In MC yesterday, WW was assigned the task of writing down her memories of the A. Things like how it impacted her, her family (me and DD), her feelings during that period, etc. He doesn’t want her to necessarily assign exact dates and times to her memories, more just her feelings and impressions. MC says this will be fleshed out over time and she begins to see things clearly.

This morning she was complaining that she couldn’t remember her A ever impacting her family life in any major way because she was always so careful to not let it interfere. Then she said she knows it must have inconvenienced us in minor ways, she just cannot remember any specific instances because it would only have been a minor nuisance at best.

I am disturbed that she doesn’t seem to realize the real impact her A had on us all. I guess she was in that ‘Fog’ so many people talk about. (I’m not sure I buy into the whole idea of ‘The Fog’ and tend to look at it as just another excuse)

My dilemma. I could help her with this. I could remind her we canceled our family vacation in ’97 at her insistence because she was just ‘too busy’. I know now she didn’t want to be away from POS MOM for three weeks. She didn’t even want to scale it back to a three or four day weekend so DD and I ended up with a ‘stay-cation’ where we painted the house and seldom saw WW during daylight hours for those three weeks.

****************************************

[Goals]
a - Rewrite the part of the post about the memory-writing assignment that opens with the words containing "My dilemma. I" and closes with "those three weeks.", changing "family vacation" to "summer trip".
b - How would the post about the memory-writing assignment continue from the point where it stops?

[Data segment]
****************************************

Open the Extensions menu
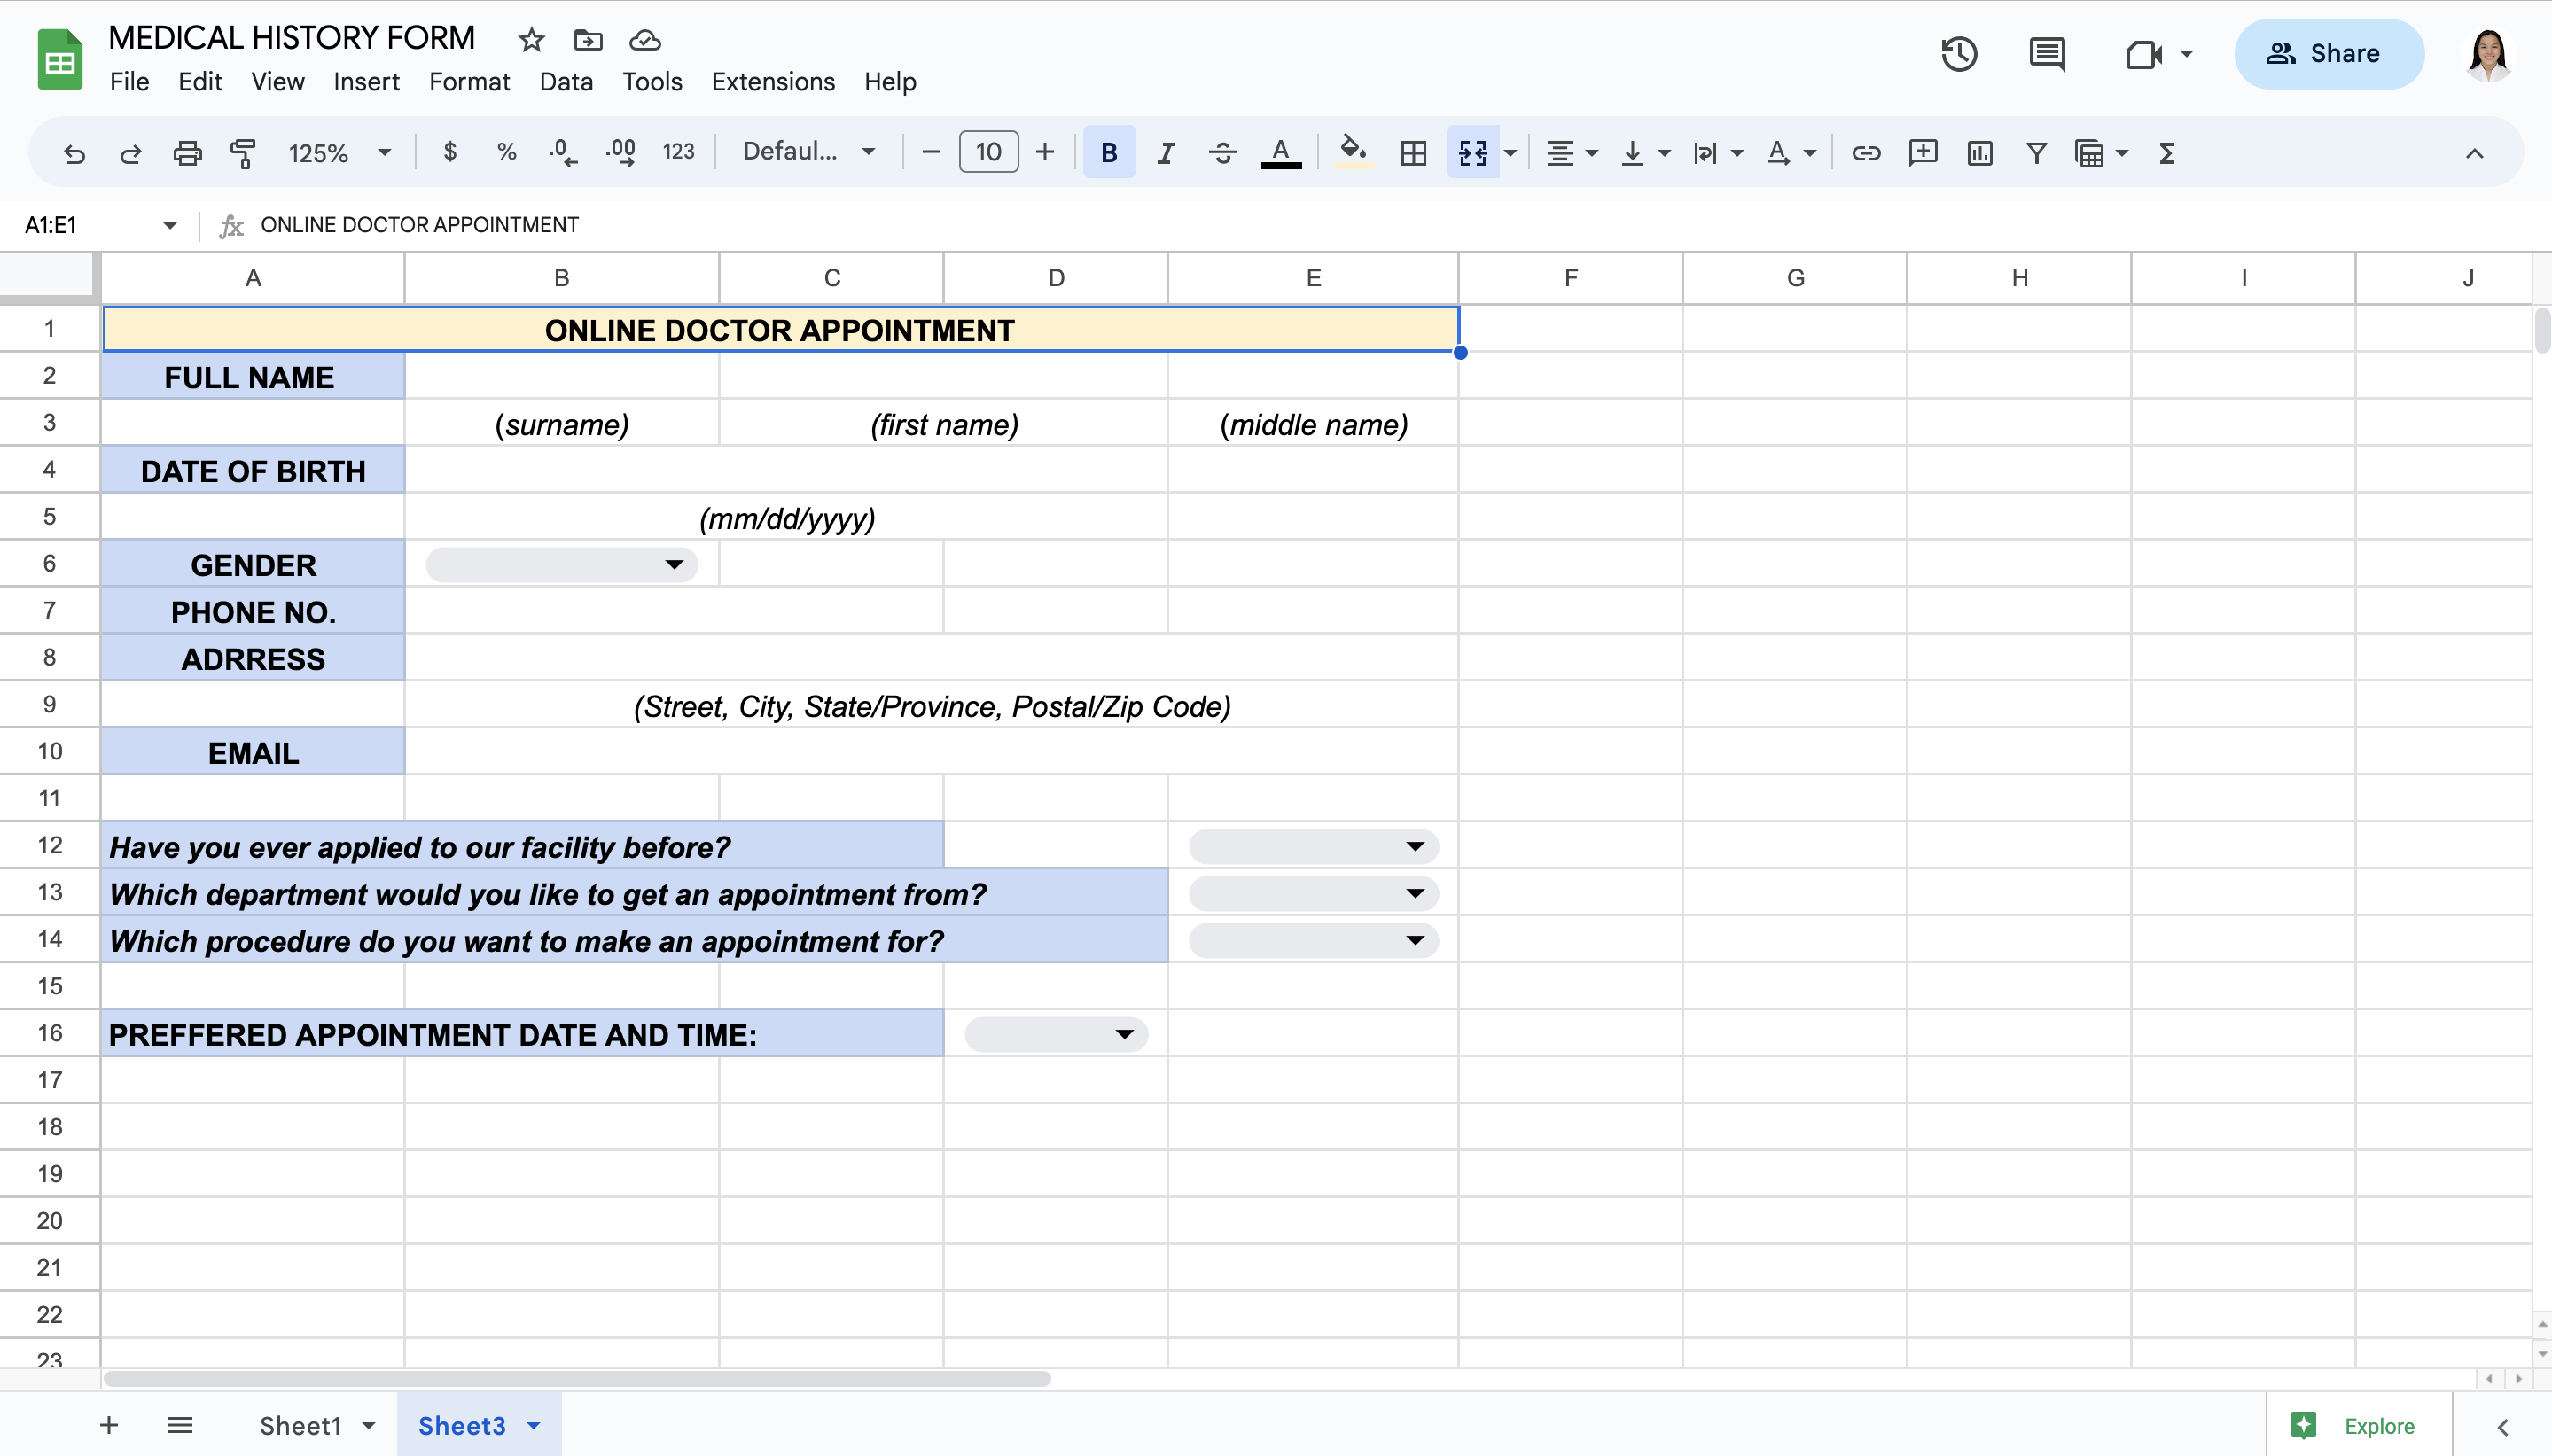The height and width of the screenshot is (1456, 2552). (x=772, y=81)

****************************************

[Exercise results]
a -
My dilemma. I could help her with this. I could remind her we canceled our summer trip in ’97 at her insistence because she was just ‘too busy’. I know now she didn’t want to be away from POS MOM for three weeks. She didn’t even want to scale it back to a three or four day weekend so DD and I ended up with a ‘stay-cation’ where we painted the house and seldom saw WW during daylight hours for those three weeks.

b -
I could also show her pages from our DD’s diary where the poor girl poured her heart out about her mother canceling (at the last minute) their shopping trip to find a prom gown. Or the page where DD wrote about cooking dinner because I had a cold and her mother didn’t show up or even bother to call and say she would be late. Or where she wrote about standing us up at the movie theater then getting mad when I complained about her not letting us know plans had changed.… DD gave me photostats from her diary, almost 100 pages of stuff like this. One of the more heart rendering pages DD tells her diary how she doesn’t understand why her mother doesn’t love her any more.

In some ways, I want very much to give this information to WW. One part of me says it may help her feel DD’s pain from that period and by extension, my pain. One part of me says it is small and petty of me to want her to feel that pain and I should just let the process play out in MC.

I just don’t know, thus my quandary. I would love to get some ideas from both BS and waywards on this.

Me–BS age 61
Her -- WS age 59
Married for 34 years
One child, 30yrs

Her 'A' 1994(?) through 1998
D-Day 7/4/2013 Yes, I didn't find out for almost 15 years... but the pain is just as bad as if she were with him last week.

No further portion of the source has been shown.